[Saved entries]
□ □ □ □ □

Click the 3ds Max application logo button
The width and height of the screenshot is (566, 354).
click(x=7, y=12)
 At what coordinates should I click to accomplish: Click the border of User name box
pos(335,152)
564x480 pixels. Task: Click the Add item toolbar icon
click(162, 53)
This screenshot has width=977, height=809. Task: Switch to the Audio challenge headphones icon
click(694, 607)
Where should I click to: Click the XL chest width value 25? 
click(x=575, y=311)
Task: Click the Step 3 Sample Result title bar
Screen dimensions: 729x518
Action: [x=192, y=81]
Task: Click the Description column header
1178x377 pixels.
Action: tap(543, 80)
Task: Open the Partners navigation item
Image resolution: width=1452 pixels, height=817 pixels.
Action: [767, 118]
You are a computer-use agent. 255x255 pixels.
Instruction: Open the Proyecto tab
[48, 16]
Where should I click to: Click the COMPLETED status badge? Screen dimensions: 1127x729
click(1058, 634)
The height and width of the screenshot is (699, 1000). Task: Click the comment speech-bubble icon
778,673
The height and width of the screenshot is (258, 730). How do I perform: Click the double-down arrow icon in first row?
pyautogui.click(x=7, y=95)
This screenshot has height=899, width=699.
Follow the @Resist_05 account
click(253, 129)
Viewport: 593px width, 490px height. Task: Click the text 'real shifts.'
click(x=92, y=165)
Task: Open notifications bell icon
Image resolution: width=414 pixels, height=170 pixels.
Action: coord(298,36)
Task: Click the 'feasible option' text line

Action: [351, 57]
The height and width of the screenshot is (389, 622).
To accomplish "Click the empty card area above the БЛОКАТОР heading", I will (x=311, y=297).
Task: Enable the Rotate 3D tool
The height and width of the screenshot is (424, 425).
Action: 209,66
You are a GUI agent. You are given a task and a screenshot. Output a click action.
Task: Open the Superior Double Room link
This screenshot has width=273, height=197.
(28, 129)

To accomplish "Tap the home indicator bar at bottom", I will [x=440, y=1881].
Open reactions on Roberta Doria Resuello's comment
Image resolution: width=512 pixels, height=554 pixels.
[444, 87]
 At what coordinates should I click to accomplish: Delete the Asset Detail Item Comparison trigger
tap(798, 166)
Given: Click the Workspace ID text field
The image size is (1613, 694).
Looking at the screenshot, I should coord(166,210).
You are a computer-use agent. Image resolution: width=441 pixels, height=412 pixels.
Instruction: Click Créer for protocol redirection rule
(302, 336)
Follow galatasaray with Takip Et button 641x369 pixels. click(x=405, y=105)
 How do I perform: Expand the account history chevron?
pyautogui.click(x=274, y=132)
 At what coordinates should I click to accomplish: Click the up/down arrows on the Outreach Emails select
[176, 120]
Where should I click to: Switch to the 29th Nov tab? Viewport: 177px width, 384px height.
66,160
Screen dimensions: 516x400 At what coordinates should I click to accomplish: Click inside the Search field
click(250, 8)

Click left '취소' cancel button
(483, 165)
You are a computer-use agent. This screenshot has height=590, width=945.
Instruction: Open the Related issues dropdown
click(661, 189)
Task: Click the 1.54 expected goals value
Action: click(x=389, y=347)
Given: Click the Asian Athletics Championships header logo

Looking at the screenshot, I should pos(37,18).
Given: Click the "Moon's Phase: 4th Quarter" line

□ □ □ □ □

From the data above, copy each line that has the string "will".

To accomplish "Click the empty card area above the БЛОКАТОР heading", I will (x=311, y=297).
To accomplish "Tap the home indicator bar at bottom", I will [x=440, y=1881].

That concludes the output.